### Directions
Rewrite the entries from the line containing "Given: Click the Plot (print) icon" through the end of the entries, inclusive, with "dropdown arrow" replaced by "drop-down arrow" and everything else unchanged. Leave the pictures out.

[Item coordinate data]
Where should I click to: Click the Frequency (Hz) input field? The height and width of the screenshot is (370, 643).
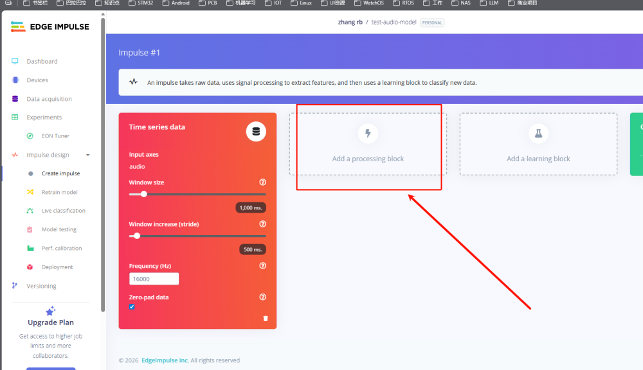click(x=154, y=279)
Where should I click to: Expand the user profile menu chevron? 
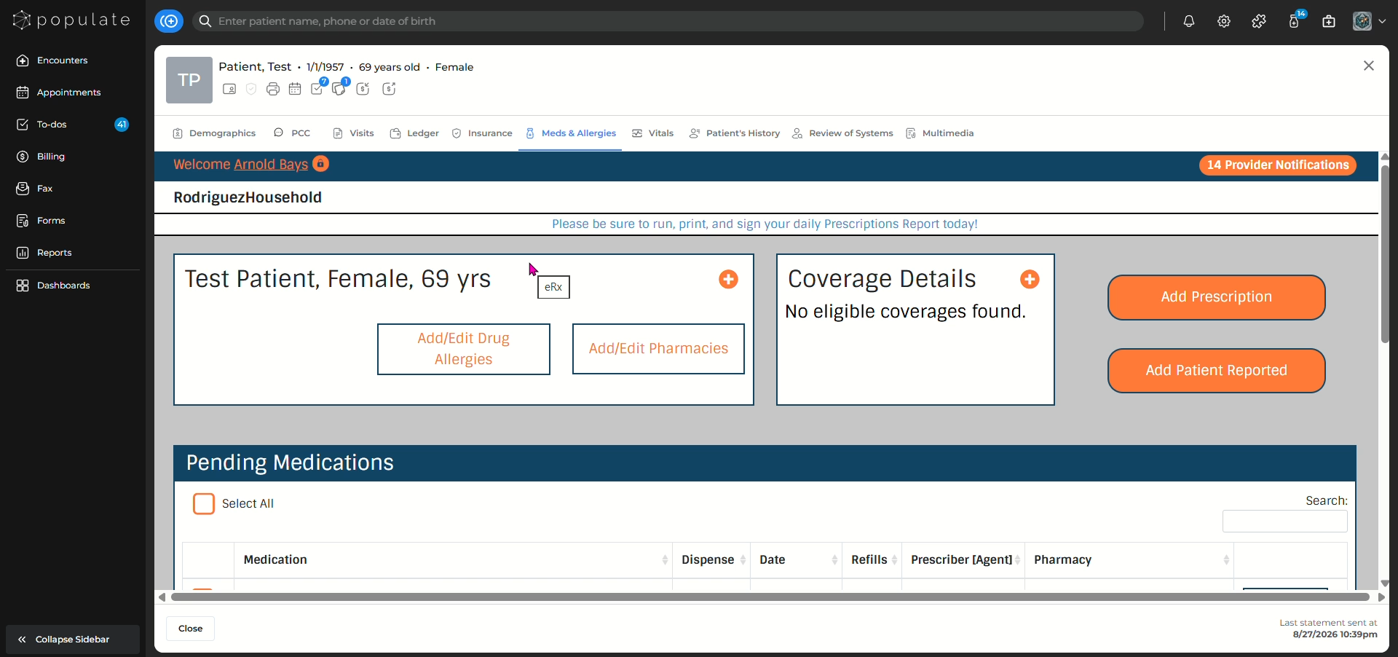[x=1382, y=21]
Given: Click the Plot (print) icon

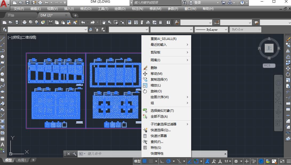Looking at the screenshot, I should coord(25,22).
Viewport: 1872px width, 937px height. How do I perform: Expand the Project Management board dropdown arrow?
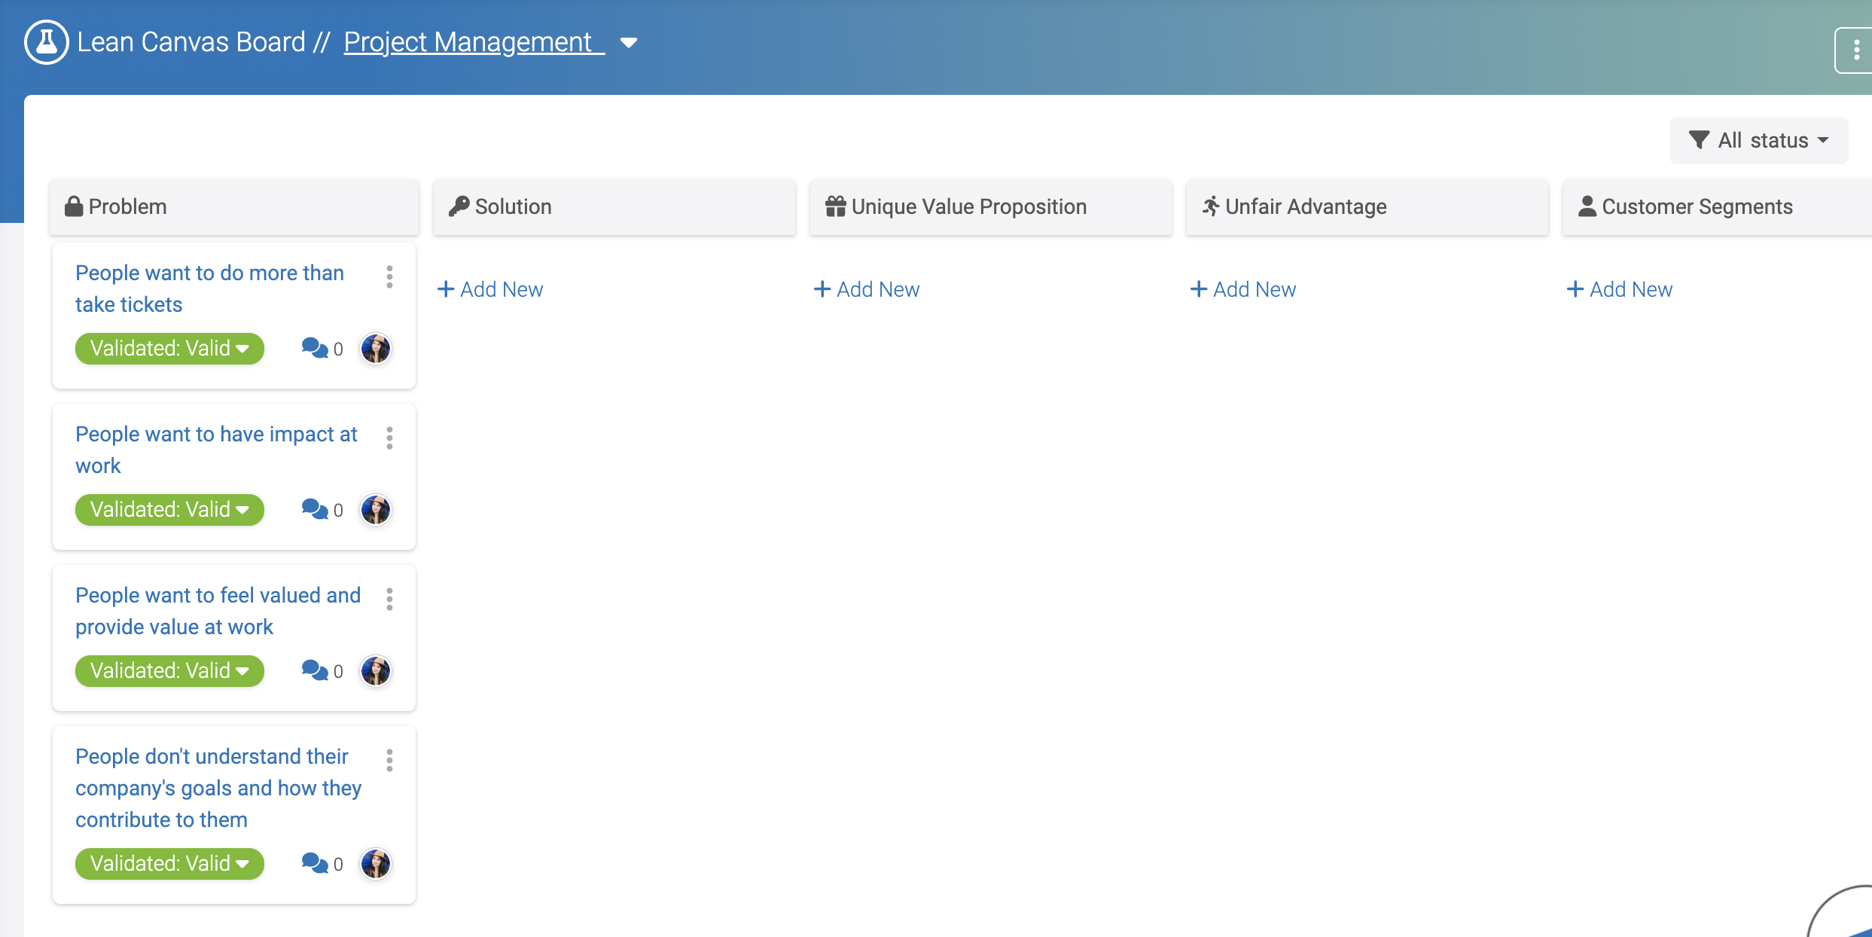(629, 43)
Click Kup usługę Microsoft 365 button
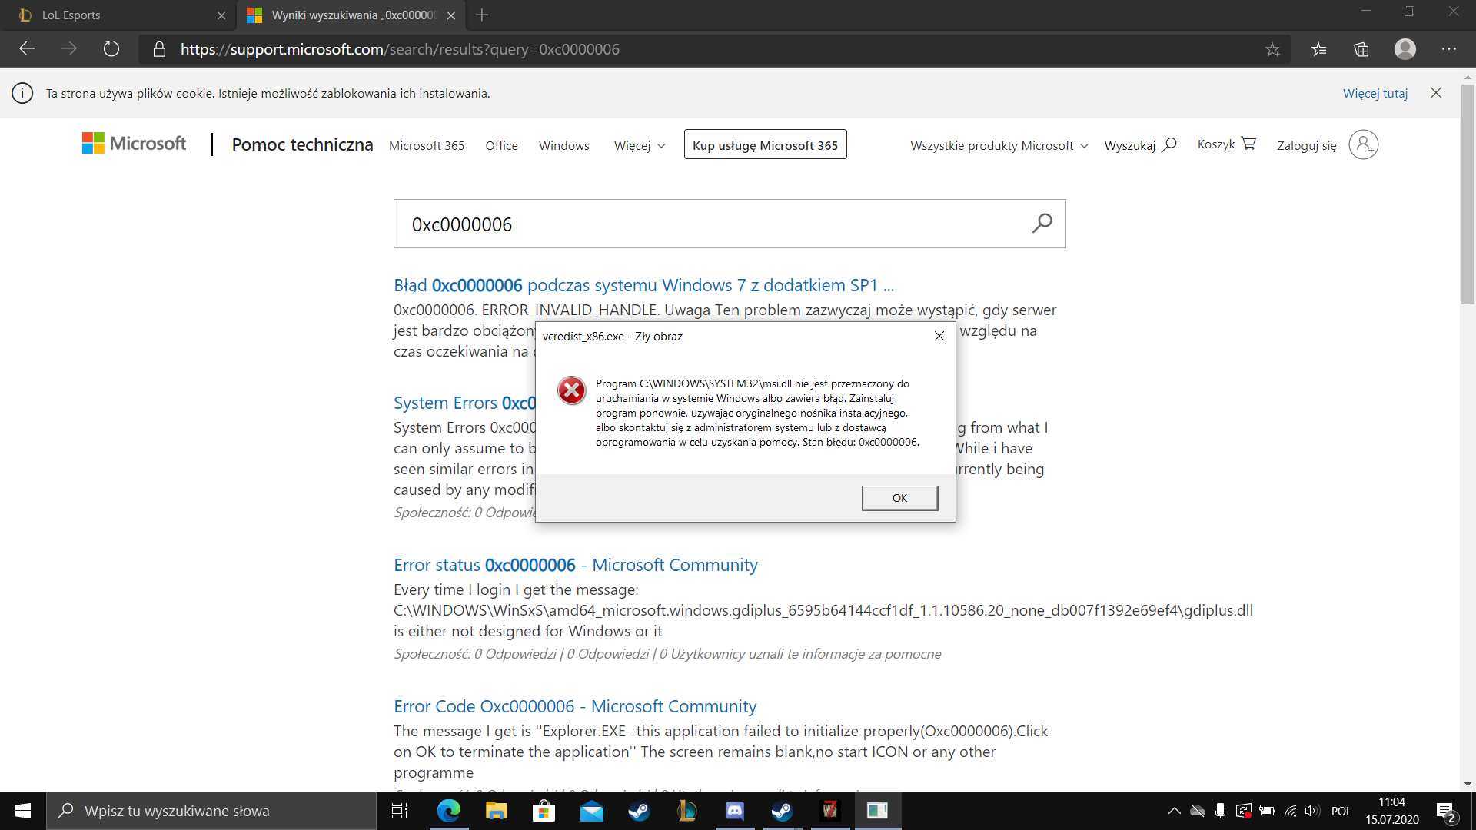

### Exercise result
Given: Click the Plot (print) icon

Looking at the screenshot, I should coord(25,22).
Viewport: 1872px width, 937px height. How do I perform: Expand the Project Management board drop-down arrow?
(629, 43)
Click Kup usługę Microsoft 365 button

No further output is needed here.